Many companies would prefer to buy from a manufacturer that has a completely domestic supply chain, and the tariffs have negated much of the cost advantage previously held by China. But if Divergent is dependent on Chinese suppliers to keep their printers running, they are moving the line on risk, but not solving for it.
When they wanted to build an entirely domestic supply chain, they found what many companies looking to reshore have also found out: the supply base they need does not exist here. They are solving that problem in their own way, but it made me think… Are the costs and uncertainty of tariffs enough to tip the sales in favor of 3D printing at scale?
3D Printing Plusses
3D printing (or additive manufacturing) can be done on demand, which shortens lead times, reduces the need to hold excess inventory, and minimizes material waste thanks to the ability to create custom components.
Eliminating duties, freight, and delays brings the cost of 3D printed parts closer to the cost of conventionally manufactured parts, but shortening those lead times is the big win.
Deloitte reported that during COVID, companies using 3D printing were able to “reduce lead times by a stunning 70% compared to those relying on traditional supply chains.” I would agree that a 70 percent lead time reduction is indeed “stunning,” but Deloitte may have underestimated the benefit, perhaps because of other supply chain delays and disruptions playing out at the time.
In my reading, I found multiple sources that suggested lead times can be reduced by 90 percent, and even 95 percent in some cases. That is like erasing lead times altogether, especially when you consider the fact that companies would no longer need to iterate with suppliers around the world to get the specifications right.
Although 3D printing has typically been done with composite materials, much like plastic, metal additive manufacturing is now making headway. Half of the metal 3D printing done in the United States today uses titanium. This has opened the door to 3D printed rocket parts and even components for nuclear reactors.
Risks & Downsides of 3D Printing
Although additive manufacturing generates a lot of enthusiasm, it is just one tool in the toolkit, not a solution for all parts' needs.
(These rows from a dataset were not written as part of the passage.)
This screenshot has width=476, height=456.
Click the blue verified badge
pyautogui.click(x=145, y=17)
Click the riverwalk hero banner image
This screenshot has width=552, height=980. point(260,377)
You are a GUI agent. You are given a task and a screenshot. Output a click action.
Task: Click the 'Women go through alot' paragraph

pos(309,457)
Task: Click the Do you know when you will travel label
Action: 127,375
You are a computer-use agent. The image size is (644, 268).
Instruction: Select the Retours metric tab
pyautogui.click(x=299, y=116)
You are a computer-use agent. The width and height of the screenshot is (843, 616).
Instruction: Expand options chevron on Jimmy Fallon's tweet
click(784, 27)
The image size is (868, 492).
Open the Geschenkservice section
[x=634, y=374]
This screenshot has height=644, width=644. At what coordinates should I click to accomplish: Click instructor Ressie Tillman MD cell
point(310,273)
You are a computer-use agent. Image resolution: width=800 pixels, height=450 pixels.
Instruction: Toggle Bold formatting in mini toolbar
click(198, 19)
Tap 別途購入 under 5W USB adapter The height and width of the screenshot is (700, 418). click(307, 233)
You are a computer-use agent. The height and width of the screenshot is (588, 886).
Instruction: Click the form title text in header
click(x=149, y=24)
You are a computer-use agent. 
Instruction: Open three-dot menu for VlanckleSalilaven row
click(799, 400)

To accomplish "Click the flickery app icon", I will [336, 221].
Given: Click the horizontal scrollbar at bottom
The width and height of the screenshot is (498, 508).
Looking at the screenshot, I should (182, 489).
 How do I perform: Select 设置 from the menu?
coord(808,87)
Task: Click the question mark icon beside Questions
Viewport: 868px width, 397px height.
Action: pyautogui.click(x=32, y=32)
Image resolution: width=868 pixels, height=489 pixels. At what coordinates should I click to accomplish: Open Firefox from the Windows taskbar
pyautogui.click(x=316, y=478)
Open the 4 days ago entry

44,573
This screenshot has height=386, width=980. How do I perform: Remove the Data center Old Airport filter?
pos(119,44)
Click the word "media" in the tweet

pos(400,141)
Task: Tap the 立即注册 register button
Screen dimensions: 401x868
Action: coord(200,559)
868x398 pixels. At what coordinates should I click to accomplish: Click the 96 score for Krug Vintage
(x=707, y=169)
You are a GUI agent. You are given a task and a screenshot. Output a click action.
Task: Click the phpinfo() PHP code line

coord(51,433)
Defense manufacturing is particularly sensitive to foreign-based risks and supply disruptions, but they are less sensitive to cost. It is no surprise that they are among the first to embrace 3D printing at scale.
For the private sector, it will take a little longer (and maybe a closer examination of cost structure) to take the same plunge. Even when they do, their focus is likely to be about components v. end-use or for-sale parts. They will also still need to understand their supply chain, as the benefits of 3D printing could be negated if the components still have to be shipped abroad for final assembly.
According to Professor Jennifer Johns, Director of Research at the University of Bristol, “It is not as simple as moving production of X from country Y to country Z, rather the relocation of tiers of component manufacture in national territories. If AM can reduce the number of component suppliers for any product/component it will make relocation of its production significantly easier. We know many examples of this, typically motivated by weight and material reduction, but tariffs could drive more serious consideration of the geographical footprint of production.”
Cost (Modeling) is King
Thinking about, and therefore being able to accurately calculate, the cost to 3D print an item is critical.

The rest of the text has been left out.